Les raisins rougissants pendront aux rudes branches des ronces et le chêne rugueux distillera [ou pourra distiller] une rosée de miel ; mais il n'en a pas encore été ainsi. Il nous faut chercher une autre interprétation. Laquelle ? La Sibylle Prophétesse a parlé, comme ont parlé des milliers d'autres Prophètes et Voyants, bien que les rares prophéties qui aient survécu soient rejetées par les Chrétiens et les Infidèles et seuls les Initiés admettent et acceptent leurs interprétations. La Sibylle faisait allusion aux cycles en général et, particulièrement au grand cycle. Rappelons-nous comment ce qui précède est corroboré par les Pourânas et, entre autres, par le Vishnou Pourâna :

 Lorsque les pratiques enseignées par les Védas et les principes de la loi seront sur le point de prendre fin et que le terme du Kali Youga ["l'Age de Fer" de Virgile] sera proche, un aspect de l'Etre divin qui existe en vertu de sa propre nature spirituelle dans la personne de Brahmâ et qui est même le commencement et la fin [l'Alpha et l'Oméga]... descendra sur la terre : il naîtra dans la famille de Vishnouyashas, un éminent Brahmane de Shamballah... doué des huit pouvoirs superhumains. Par sa puissance irrésistible, il détruira... tous ceux dont le mental est voué à l'iniquité. Il rétablira alors la justice sur la terre et le mental de ceux qui vivront à la fin de l'Age Kali s'éveillera et sera aussi  [VI 39] transparent que le cristal 61. Les hommes, ainsi transformés par la vertu de cette époque particulière, constitueront en quelque sorte les semences d'êtres humains [les Shistha, les survivants du futur cataclysme] et donneront naissance à une race qui se conformera aux lois du Krita [ou Satya] Youga [l'âge de la pureté, ou "Age d'Or"]. Il est dit, en effet : "Lorsque le soleil, la lune et les Tishya [les astérismes], ainsi que la planète Jupiter,  se trouveront dans une même maison, l'Age Krita [d'Or] reparaîtra 62.
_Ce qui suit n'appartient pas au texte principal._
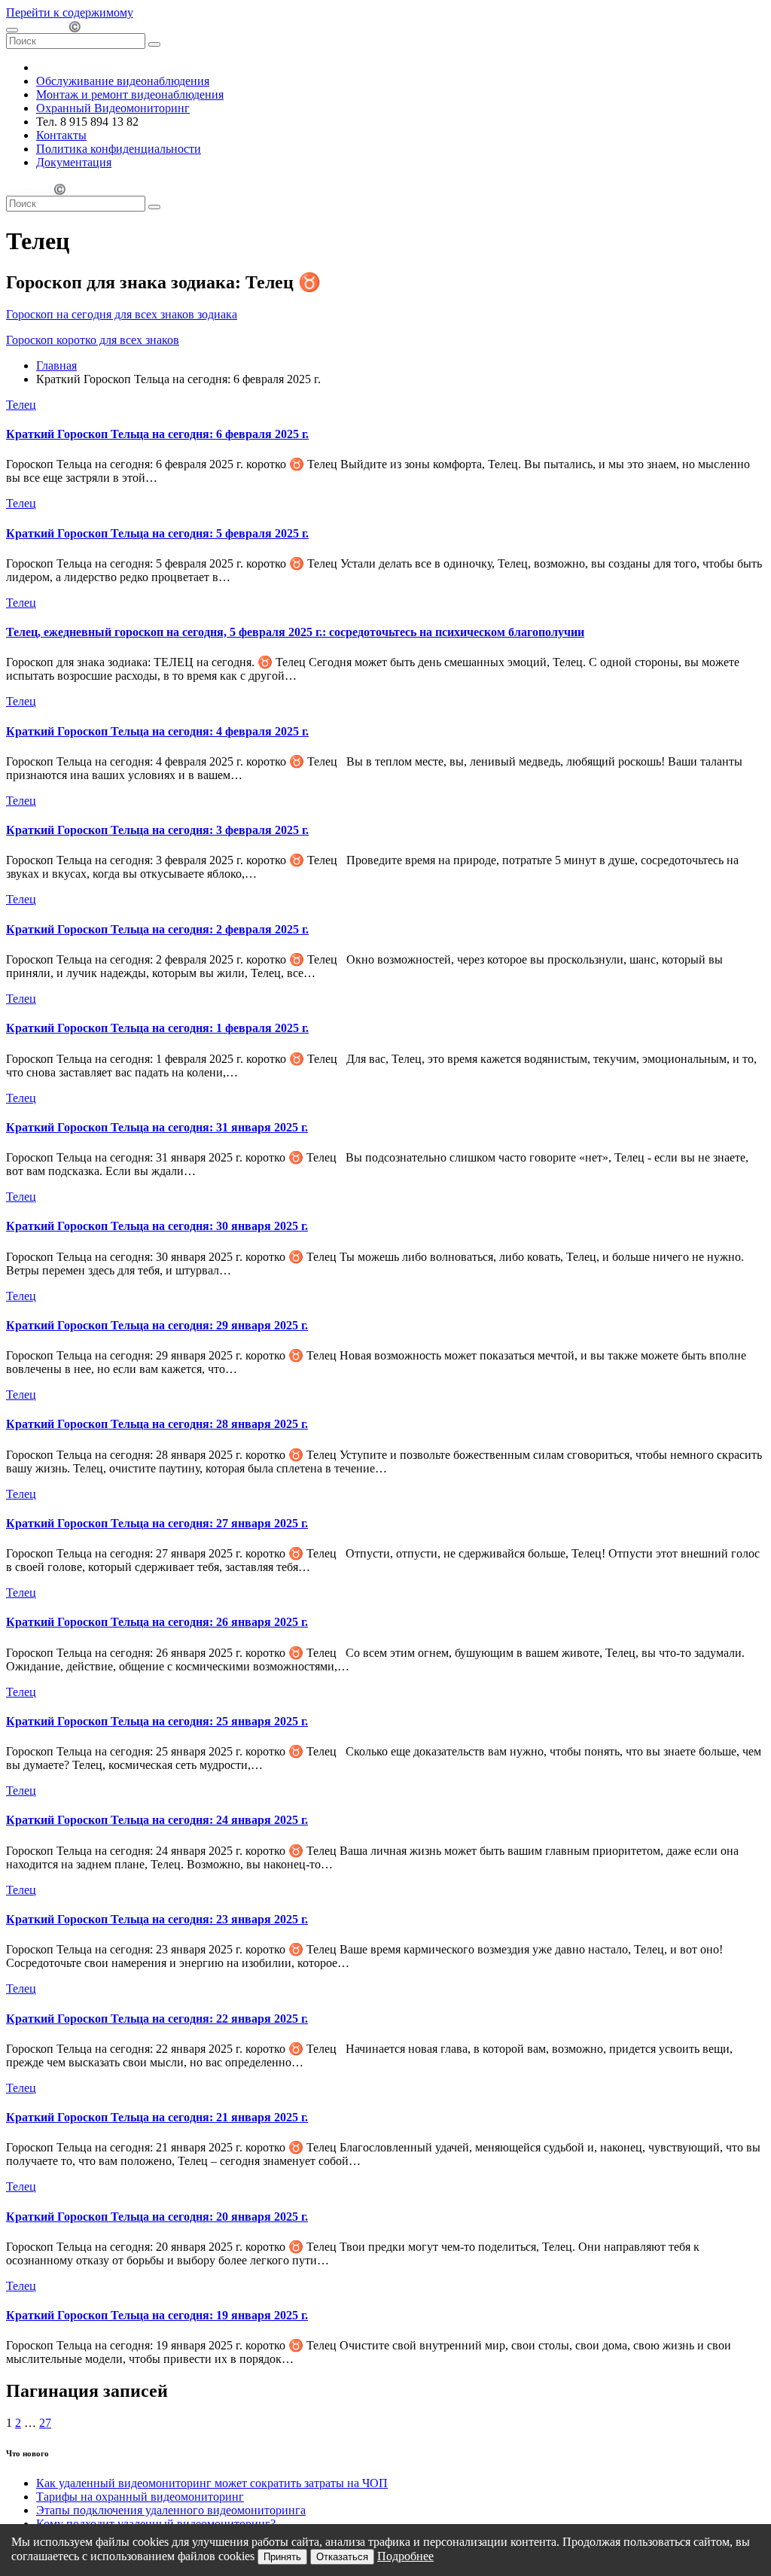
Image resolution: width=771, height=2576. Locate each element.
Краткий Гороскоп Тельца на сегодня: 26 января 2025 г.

Les cycles astronomiques des Hindous – ceux que l'on enseigne publiquement – ont été suffisamment bien compris, mais leur signification ésotérique, dans son application à des sujets transcendants qui s'y rattachent, est toujours restée lettre-morte. Le nombre des cycles était énorme ; il allait du cycle Mahâ Youga de 4.320.000 ans, jusqu'aux petits cycles septénaire et quinquennal, dont le dernier était composé de cinq années dénommées respectivement Samvatsara, Parivatsara, Idvatsara, Anouvatsara et Vatsara, à chacune desquelles étaient attachés des attributs secrets ou des qualités secrètes. Vriddhagarga les mentionne dans un traité qui est aujourd'hui la propriété d'un Matham (un temple)  Trans- Himalayen ; et décrit le rapport qui existe entre ce cycle quinquennal et le cycle de Brihaspati, basé sur la conjonction du Soleil et de la Lune tous les six ans : c'est un cycle qui est – pour les événements nationaux en général et particulièrement pour ceux de la nation Hindoue Aryenne – aussi mystérieux qu'important.

61 A la fin de notre Race, dit-on, les gens, par la souffrance et les épreuves, deviendront plus spirituels. La Clairvoyance deviendra une faculté générale. Nous approcherons de l'état spirituel de la Troisième et de la Seconde Race.

62 Vishnou Pourâna, IV, XXIV, 220. Traduction de Wilson.